ONCO-DG-1

Interferometric Measurement of TGF-β Induced Epithelial-Mesenchymal Transition of Tumor Cells

The visualization of live cells in three-dimensional cultures poses significant challenges due to the scattering nature of cell mediums. Accurate imaging is crucial because these cultures closely mimic natural cellular conditions. Varol et al. propose using a phase-stepping, Mach–Zehnder-based setup combined with high-frequency piezo actuators and CMOS sensors for imaging the EMT process in cell cultures. The methodology improves noise cancellation and offers a real-time monitoring capability without compromising cell viability.

Using a Watershed transform-based segmentation method, they isolated the cell depth map from the background, revealing that modified surface structures enhance CTCs' adherence to flat surfaces while reducing mesenchymal traits. Results clearly demonstrate the epithelial cells' morphological changes during EMT, showing reduced adhesion and transition to spherical shapes, with increased mobility. Holographic imaging provides valuable insights into the behavioral patterns of cancer cells. Depth maps reconstructed at 0, 12, 24, 36, and 48 hours post-TGF-β treatment (Fig. 1) illustrate EMT-induced changes within the first 24 hours, showing less variation in mesenchymal cells than epithelial cells, which become more rounded. Eccentricity, indicating circularity, decreased across cell lines after treatment. Figure 2 compares parameters before and after EMT, highlighting more spherical transformations and reduced adhesion as surface area and eccentricity values drop.

Fig. 1. A reconstruction of the depth maps for each cell line throughout a 48 h period in 6 h intervals (Varol R, Esmer GB, et al., 2020).

Fig. 2. Eccentricity, surface area, cell height, and cell volume parameters are calculated and summarized in these graphs (Varol R, Esmer GB, et al., 2020).

Morphological Change of Immpobulized Cancer Cells on a Chip

Cavitation in biomedical applications shows promise due to its ability to alter tissues and cells through the energy released by collapsing bubbles.
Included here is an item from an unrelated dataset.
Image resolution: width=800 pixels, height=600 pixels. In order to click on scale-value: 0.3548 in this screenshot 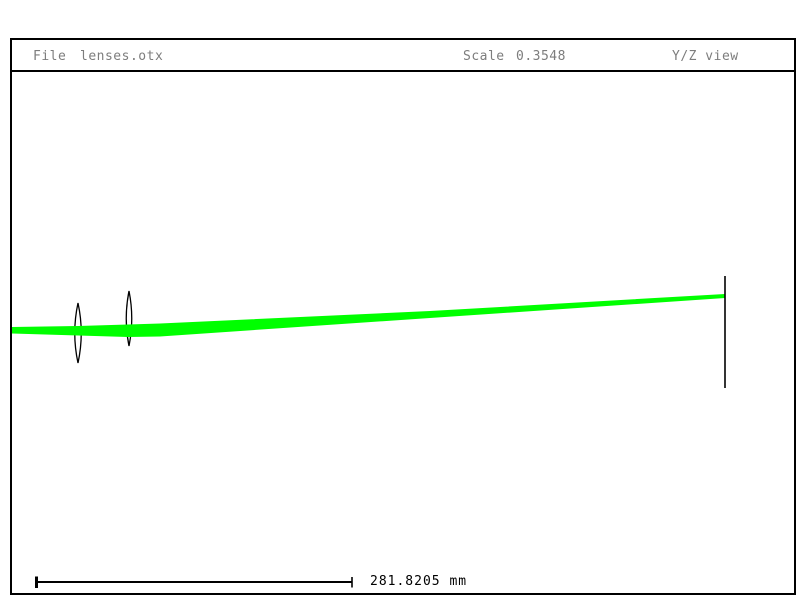, I will do `click(541, 56)`.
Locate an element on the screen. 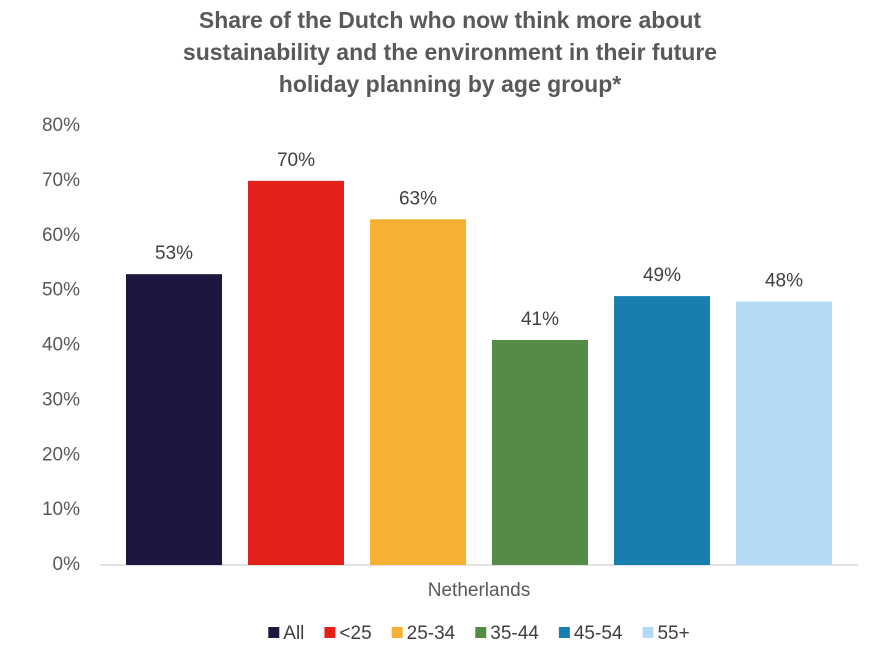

It has a wide range of uses such as in removing kidney stones or blood-brain barrier opening. Gevari et al. introduced a method using cavitating flows from a micro nozzle on immobilized cancer cells, and investigated hydrodynamic cavitation's impact on cancer cell lines HCT-116, MDA-MB-231, and ONCO-DG-1.

Each cell line was initially cultured on silica/glass surfaces under controlled conditions and returned to their medium post-exposure to maintain morphology. Samples were exposed to cavitation flows for 3 seconds to preserve cancer cells on the surface. PBS was used as the working fluid to assess the impact on cancer and normal cells, maintaining cell viability. Two similar samples were prepared for each cell line to compare pre- and post-exposure conditions. Cavitation was applied for 3 seconds at 1720 kPa and 3450 kPa, with effects observed only above 2070 kPa, where cells began detaching at 3450 kPa. Post-exposure, cells were washed with PBS and prepared for SEM imaging. Figure 3 show SEM images of cancer cells post-cavitation. At 1720 kPa, cavitation impact is minimal, but beyond 2070 kPa, cell damage is evident. At 3450 kPa, the cell membrane and filopodia structure break down. ONCO-DG1 lines show morphological changes between 2070 and 2760 kPa. Other images illustrate effects at 2070 and 2760 kPa. Crater diameters on cells are approximately 4 μm, consistent with previous studies of collapsing bubbles at similar channels, indicating a significant role in disrupting immobilized cancer cells.

Fig. 3. Morphological deformation modes on the surface of ONCO-DG-1 (Ovarian Adenocarcinoma) cancer cells exposed to cavitation (carpet bombardment) are shown (Gevari M T, Aydemir G, et al., 2021).